* Problem description:
Leave every picture out, and retype all the remaining records exactly.

Items from a data source

^^^^^^^^

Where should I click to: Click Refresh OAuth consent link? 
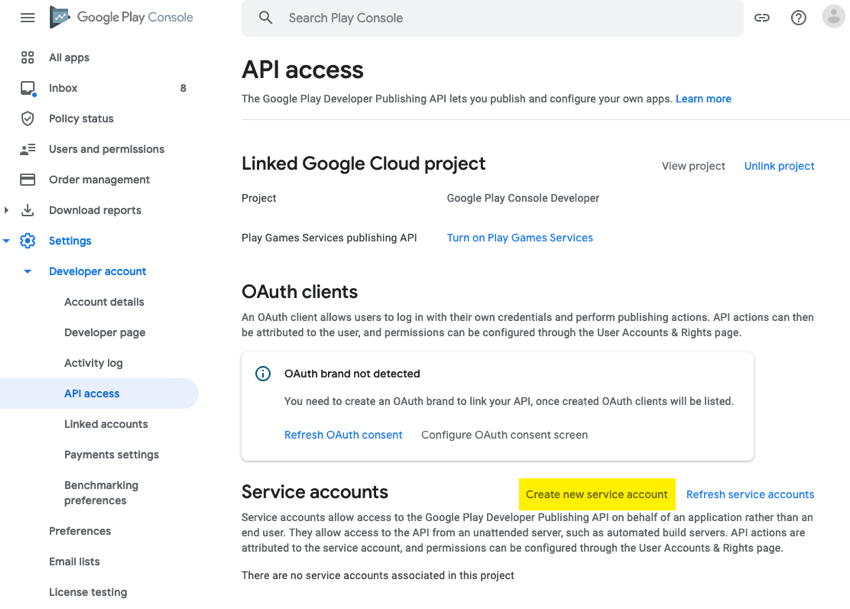tap(343, 435)
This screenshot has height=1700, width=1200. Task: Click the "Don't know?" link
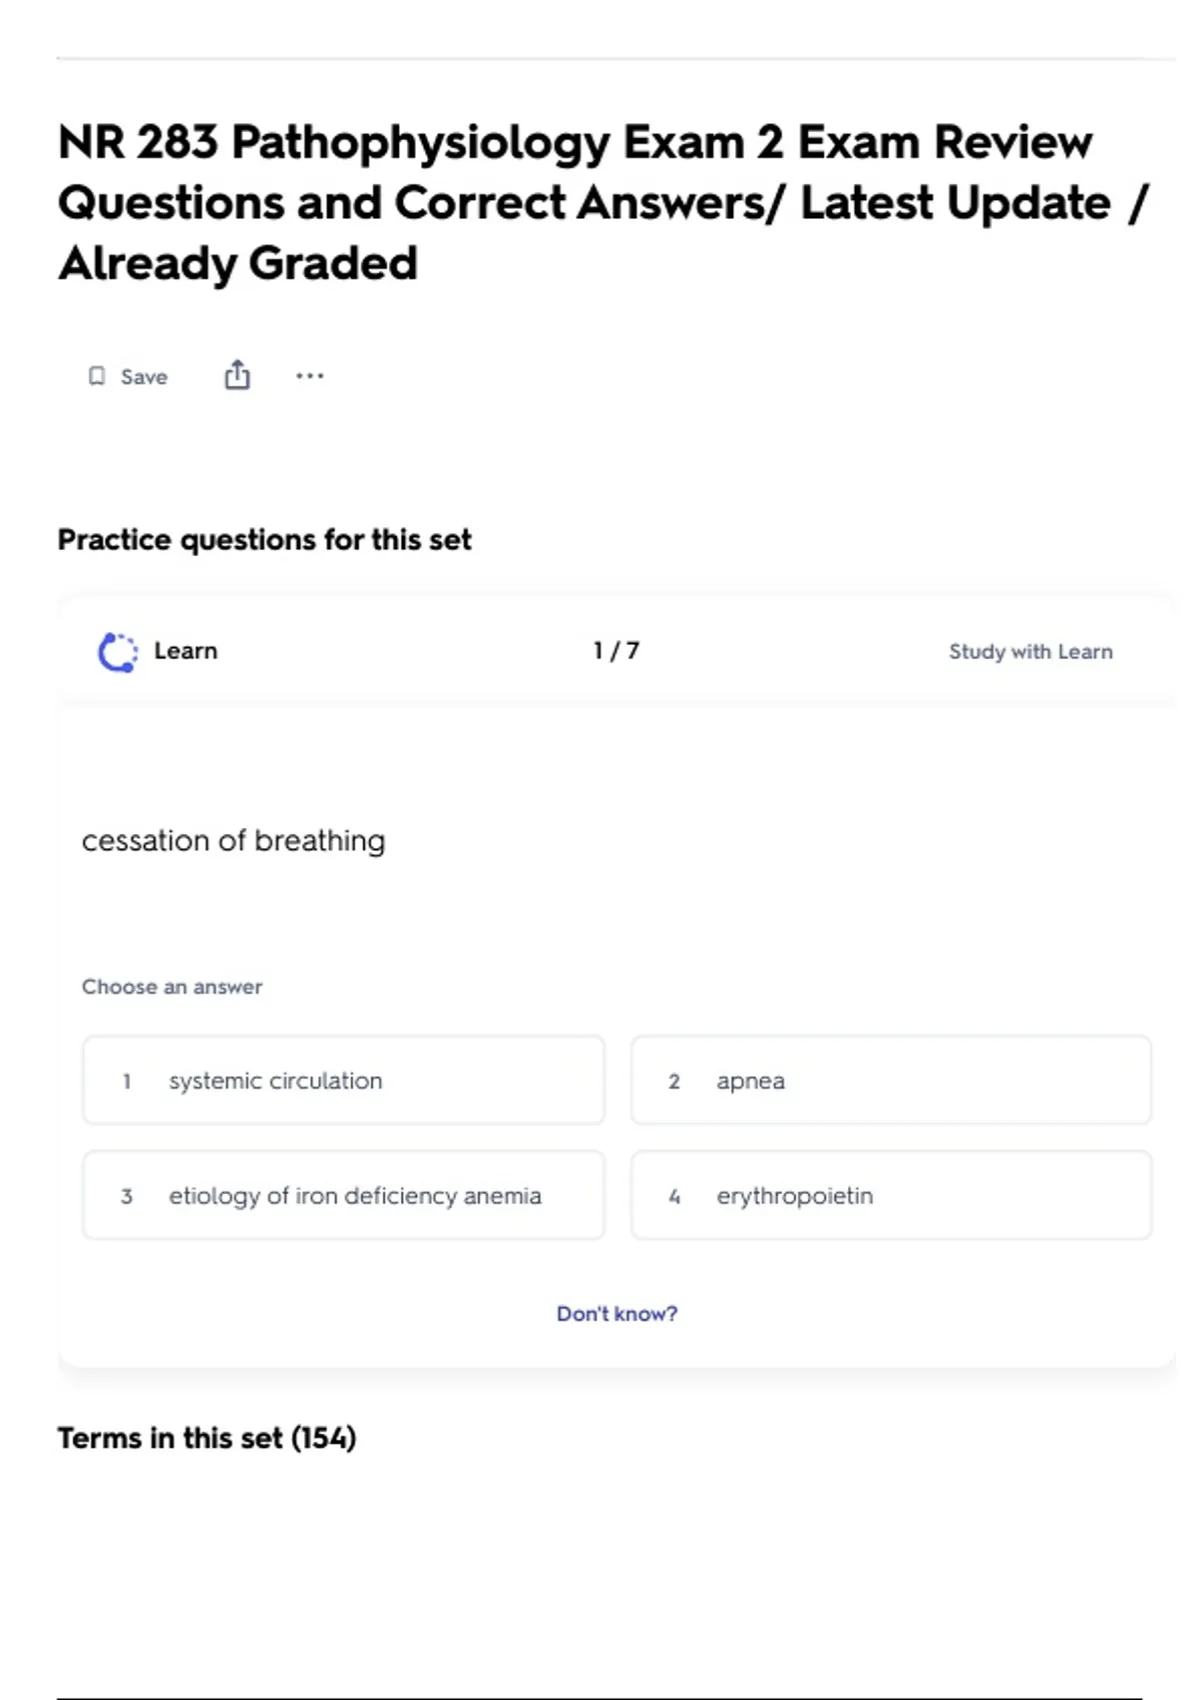(616, 1314)
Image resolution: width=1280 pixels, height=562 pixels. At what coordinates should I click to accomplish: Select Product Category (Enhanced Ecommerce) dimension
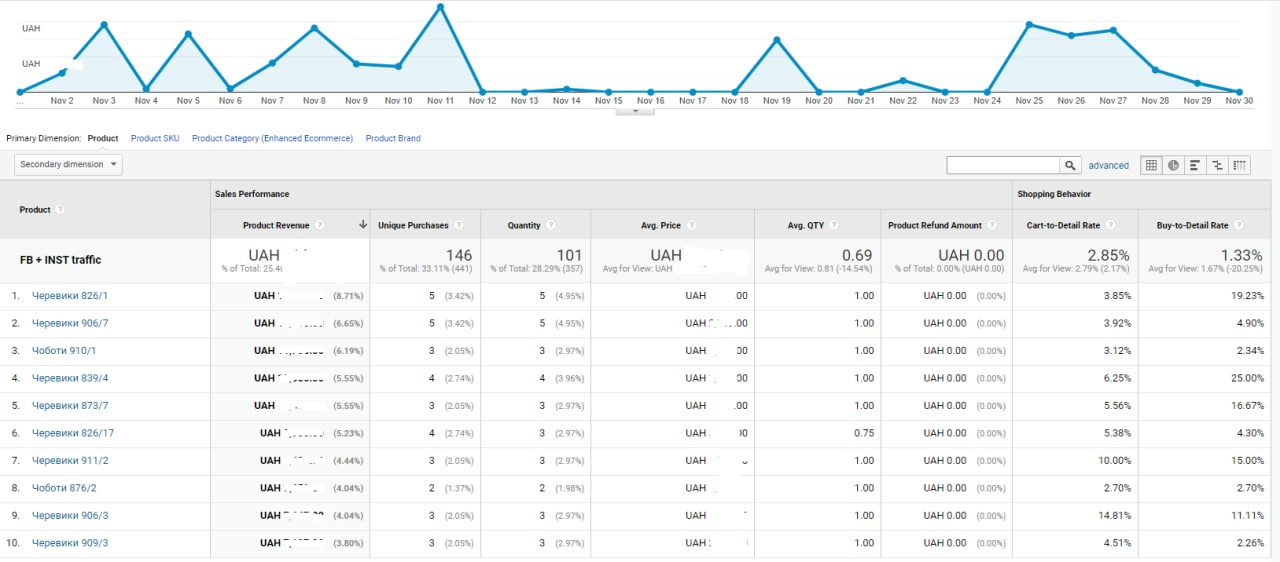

^^^^^^^^

* Result for this exercise:
Where should I click to: Click Refresh OAuth consent link? 
tap(343, 435)
This screenshot has height=1700, width=1200. Task: Click the "Don't know?" link
(616, 1314)
Image resolution: width=1280 pixels, height=562 pixels. At what coordinates should I click to accomplish: Select Product Category (Enhanced Ecommerce) dimension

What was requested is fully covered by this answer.